→ **What to produce**
Output only the lines below from the one containing "This screenshot has width=1543, height=464." to the one containing "Given: Click the Create a new seed label text", exactly as written, both ends kept.
(Recorded information Opens)
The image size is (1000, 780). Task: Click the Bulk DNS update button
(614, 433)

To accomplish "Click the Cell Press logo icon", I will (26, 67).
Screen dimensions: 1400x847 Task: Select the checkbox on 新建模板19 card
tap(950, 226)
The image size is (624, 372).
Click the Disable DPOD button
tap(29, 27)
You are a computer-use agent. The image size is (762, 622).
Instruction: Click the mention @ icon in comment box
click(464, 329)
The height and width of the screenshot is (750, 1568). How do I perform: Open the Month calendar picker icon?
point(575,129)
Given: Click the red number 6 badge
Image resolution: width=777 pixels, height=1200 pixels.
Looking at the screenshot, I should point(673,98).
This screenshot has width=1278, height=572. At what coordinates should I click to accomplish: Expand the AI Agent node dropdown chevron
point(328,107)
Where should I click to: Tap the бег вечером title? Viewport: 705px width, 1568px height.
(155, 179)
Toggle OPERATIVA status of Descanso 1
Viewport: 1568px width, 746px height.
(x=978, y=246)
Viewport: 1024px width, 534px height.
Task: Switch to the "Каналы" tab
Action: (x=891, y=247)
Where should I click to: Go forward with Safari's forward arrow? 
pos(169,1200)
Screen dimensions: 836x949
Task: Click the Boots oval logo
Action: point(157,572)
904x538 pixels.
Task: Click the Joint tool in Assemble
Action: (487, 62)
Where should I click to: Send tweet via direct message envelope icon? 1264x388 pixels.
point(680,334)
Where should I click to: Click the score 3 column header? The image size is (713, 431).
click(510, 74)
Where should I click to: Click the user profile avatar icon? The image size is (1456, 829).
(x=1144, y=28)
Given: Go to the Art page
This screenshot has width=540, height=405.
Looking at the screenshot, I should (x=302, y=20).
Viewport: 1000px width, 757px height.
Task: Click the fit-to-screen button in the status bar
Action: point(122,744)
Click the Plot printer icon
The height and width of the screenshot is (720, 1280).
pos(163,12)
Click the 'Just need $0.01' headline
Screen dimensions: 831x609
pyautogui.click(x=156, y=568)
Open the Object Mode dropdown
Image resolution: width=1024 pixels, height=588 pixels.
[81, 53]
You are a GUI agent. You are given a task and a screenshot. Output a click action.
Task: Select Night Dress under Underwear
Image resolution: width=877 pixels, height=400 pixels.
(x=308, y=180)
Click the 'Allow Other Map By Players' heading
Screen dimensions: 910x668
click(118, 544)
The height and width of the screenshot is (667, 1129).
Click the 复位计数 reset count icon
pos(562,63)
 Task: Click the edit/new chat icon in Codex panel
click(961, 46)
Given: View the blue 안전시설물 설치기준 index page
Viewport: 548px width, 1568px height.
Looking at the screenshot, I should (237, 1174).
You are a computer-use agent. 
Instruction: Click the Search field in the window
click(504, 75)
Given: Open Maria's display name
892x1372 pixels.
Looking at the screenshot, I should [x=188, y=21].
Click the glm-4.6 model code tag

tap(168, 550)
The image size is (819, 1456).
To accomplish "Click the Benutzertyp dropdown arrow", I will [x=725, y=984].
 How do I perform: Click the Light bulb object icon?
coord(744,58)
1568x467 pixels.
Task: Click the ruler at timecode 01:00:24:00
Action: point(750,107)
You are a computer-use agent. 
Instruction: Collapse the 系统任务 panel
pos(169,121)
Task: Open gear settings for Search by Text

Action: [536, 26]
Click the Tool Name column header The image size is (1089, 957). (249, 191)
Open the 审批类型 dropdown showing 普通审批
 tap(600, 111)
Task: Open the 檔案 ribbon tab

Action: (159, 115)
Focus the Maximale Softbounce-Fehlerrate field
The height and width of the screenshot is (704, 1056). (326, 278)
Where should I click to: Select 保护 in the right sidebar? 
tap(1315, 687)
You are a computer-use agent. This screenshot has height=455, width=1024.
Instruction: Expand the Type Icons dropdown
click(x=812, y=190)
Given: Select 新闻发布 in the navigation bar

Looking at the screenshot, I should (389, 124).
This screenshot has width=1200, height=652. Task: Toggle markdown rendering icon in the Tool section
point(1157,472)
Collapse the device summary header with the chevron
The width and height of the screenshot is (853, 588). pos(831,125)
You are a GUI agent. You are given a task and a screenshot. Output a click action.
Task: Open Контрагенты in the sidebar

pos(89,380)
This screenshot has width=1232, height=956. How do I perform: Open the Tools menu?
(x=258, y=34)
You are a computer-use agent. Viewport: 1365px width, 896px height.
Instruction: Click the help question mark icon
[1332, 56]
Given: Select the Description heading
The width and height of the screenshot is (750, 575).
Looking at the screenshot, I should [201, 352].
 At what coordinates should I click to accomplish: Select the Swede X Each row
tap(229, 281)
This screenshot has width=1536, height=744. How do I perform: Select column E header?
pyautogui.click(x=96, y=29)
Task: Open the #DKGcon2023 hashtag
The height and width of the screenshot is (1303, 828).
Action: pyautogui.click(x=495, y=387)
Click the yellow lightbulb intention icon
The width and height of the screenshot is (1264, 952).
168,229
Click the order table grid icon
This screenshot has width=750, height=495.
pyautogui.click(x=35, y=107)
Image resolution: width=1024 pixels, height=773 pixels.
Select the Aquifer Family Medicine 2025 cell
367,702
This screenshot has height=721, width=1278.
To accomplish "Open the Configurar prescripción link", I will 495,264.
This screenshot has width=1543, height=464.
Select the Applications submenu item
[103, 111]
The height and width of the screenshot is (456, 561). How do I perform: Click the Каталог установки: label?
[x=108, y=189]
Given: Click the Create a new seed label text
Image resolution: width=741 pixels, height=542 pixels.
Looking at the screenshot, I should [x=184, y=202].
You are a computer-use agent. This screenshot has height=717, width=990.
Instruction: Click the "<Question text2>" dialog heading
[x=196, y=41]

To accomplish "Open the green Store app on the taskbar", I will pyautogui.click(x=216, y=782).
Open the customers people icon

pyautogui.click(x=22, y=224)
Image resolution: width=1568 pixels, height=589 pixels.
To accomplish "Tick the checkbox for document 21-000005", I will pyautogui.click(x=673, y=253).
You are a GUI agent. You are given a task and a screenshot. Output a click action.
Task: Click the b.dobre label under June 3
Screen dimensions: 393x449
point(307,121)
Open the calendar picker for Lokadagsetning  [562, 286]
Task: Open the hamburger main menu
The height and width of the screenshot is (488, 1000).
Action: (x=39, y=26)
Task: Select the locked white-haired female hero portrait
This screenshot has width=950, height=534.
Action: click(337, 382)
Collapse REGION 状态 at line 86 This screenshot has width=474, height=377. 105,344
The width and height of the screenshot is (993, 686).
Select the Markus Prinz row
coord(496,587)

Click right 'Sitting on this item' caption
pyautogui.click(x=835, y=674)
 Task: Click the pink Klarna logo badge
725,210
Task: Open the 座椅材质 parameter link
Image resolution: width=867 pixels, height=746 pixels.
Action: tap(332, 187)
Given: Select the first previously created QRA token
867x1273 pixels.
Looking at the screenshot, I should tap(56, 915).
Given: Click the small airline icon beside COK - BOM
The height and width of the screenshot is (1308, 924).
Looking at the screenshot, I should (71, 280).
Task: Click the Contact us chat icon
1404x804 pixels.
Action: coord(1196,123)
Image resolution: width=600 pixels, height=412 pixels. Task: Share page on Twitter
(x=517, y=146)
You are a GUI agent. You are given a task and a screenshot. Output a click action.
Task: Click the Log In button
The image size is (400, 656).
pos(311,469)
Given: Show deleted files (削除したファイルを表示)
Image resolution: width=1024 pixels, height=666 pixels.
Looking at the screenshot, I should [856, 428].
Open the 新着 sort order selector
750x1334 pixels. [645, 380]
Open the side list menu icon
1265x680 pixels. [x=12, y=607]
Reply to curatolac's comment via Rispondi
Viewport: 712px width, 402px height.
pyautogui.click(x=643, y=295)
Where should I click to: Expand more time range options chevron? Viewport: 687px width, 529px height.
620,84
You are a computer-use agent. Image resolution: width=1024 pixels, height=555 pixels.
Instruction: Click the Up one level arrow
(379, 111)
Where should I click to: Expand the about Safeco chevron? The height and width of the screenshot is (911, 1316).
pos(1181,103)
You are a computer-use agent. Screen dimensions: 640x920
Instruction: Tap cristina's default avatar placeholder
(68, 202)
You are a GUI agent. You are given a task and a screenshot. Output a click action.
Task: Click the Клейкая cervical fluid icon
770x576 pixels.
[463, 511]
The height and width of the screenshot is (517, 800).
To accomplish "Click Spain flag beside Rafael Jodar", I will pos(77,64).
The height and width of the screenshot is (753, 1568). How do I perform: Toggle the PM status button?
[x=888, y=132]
(Recorded information Closes)
→ **Written reply**
This screenshot has width=1543, height=464.
Select the Applications submenu item
[103, 111]
The height and width of the screenshot is (456, 561). How do I perform: Click the Каталог установки: label?
[x=108, y=189]
Given: Click the Create a new seed label text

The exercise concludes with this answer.